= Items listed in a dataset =
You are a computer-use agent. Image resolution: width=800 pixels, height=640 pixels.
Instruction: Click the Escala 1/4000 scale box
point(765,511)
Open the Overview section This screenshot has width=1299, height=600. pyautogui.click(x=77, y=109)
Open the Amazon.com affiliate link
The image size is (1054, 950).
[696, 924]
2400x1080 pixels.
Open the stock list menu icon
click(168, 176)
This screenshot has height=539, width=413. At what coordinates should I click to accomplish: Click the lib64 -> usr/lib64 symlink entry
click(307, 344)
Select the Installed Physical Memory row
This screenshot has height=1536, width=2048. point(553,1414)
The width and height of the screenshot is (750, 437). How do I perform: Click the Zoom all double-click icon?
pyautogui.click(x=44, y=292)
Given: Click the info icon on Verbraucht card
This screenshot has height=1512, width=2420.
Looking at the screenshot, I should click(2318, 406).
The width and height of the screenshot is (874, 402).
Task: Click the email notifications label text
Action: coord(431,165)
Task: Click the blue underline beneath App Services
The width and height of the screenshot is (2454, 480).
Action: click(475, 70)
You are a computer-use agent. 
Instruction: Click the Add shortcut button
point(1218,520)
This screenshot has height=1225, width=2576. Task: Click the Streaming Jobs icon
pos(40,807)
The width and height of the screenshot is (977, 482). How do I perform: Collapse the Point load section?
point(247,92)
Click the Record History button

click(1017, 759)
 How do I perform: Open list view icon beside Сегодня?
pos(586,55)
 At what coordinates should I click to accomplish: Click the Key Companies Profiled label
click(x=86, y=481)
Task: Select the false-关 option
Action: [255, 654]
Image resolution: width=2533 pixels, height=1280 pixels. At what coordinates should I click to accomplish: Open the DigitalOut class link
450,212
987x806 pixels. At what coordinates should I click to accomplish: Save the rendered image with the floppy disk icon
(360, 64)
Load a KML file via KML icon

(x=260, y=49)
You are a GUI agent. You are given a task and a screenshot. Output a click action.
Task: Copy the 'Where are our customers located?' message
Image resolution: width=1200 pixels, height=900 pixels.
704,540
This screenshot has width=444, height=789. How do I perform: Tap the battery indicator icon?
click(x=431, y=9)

= Work to complete =
Duplicate the part of the items above that opens with the line containing "Image resolution: width=2533" and closes with the line containing "(x=260, y=49)", including both of those lines.

= Result for this exercise =
Image resolution: width=2533 pixels, height=1280 pixels. At what coordinates should I click to accomplish: Open the DigitalOut class link
450,212
987x806 pixels. At what coordinates should I click to accomplish: Save the rendered image with the floppy disk icon
(360, 64)
Load a KML file via KML icon

(x=260, y=49)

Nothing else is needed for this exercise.